### OBJECTIVE:
Please copy these lines exactly as they appear, starting at the line that contains "Select the Last radio button" and ending at the line that contains "pos(123,226)".

(Records for finding displayed items)

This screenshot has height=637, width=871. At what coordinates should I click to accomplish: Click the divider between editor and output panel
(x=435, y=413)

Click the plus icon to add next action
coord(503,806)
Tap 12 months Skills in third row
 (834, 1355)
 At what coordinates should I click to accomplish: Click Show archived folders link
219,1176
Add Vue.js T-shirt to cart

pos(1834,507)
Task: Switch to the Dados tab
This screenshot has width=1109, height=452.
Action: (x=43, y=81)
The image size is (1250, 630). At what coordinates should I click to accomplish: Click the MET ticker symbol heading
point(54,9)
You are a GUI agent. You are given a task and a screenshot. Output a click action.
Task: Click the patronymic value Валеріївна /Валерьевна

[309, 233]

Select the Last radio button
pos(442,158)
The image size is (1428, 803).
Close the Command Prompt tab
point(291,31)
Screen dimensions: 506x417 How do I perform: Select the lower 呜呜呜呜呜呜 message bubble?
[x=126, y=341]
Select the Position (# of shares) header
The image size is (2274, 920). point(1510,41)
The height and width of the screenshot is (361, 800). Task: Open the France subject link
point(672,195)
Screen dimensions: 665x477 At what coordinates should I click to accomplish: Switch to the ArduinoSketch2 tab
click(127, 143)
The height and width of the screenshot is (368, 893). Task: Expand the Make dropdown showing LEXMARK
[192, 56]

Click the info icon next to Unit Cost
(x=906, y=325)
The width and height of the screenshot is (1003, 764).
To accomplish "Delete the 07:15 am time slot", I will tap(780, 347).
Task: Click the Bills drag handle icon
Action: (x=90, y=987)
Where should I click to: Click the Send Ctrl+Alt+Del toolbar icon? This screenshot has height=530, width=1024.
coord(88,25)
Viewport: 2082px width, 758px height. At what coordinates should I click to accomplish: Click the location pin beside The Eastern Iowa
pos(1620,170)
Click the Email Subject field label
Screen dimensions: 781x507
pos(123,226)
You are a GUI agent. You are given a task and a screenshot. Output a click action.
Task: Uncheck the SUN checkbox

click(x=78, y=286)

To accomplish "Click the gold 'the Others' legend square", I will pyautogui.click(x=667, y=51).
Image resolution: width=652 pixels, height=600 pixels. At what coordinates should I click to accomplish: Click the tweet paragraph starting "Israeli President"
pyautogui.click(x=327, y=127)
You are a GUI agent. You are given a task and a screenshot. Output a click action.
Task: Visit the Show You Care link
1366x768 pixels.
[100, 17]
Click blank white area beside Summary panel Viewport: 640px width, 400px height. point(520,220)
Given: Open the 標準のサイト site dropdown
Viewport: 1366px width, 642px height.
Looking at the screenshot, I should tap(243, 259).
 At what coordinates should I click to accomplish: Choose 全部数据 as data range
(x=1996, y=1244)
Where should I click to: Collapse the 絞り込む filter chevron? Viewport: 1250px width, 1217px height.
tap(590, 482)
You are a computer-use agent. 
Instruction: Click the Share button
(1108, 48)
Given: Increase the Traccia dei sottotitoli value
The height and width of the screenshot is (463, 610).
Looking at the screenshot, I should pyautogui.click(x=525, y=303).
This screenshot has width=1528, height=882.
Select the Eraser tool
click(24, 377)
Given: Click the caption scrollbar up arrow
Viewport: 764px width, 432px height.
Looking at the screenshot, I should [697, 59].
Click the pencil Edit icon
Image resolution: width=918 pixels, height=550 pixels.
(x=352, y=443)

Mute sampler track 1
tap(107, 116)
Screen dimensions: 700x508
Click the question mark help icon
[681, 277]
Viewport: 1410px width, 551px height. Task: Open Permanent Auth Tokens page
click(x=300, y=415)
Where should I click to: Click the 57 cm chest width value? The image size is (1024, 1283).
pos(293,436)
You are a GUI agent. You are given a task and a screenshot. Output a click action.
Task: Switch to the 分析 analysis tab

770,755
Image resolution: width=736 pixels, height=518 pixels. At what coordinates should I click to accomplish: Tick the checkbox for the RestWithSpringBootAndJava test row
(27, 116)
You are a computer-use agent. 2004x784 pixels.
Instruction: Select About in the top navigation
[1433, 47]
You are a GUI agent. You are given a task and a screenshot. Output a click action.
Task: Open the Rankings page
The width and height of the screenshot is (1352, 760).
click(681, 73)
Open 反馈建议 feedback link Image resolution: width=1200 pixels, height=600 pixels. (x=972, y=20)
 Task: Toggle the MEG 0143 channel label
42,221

### RESULT OF THIS TASK:
Select the Last radio button
pos(442,158)
The image size is (1428, 803).
Close the Command Prompt tab
point(291,31)
Screen dimensions: 506x417 How do I perform: Select the lower 呜呜呜呜呜呜 message bubble?
[x=126, y=341]
Select the Position (# of shares) header
The image size is (2274, 920). point(1510,41)
The height and width of the screenshot is (361, 800). Task: Open the France subject link
point(672,195)
Screen dimensions: 665x477 At what coordinates should I click to accomplish: Switch to the ArduinoSketch2 tab
click(127, 143)
The height and width of the screenshot is (368, 893). Task: Expand the Make dropdown showing LEXMARK
[192, 56]

Click the info icon next to Unit Cost
(x=906, y=325)
The width and height of the screenshot is (1003, 764).
To accomplish "Delete the 07:15 am time slot", I will tap(780, 347).
Task: Click the Bills drag handle icon
Action: (x=90, y=987)
Where should I click to: Click the Send Ctrl+Alt+Del toolbar icon? This screenshot has height=530, width=1024.
coord(88,25)
Viewport: 2082px width, 758px height. At what coordinates should I click to accomplish: Click the location pin beside The Eastern Iowa
pos(1620,170)
Click the Email Subject field label
Screen dimensions: 781x507
pos(123,226)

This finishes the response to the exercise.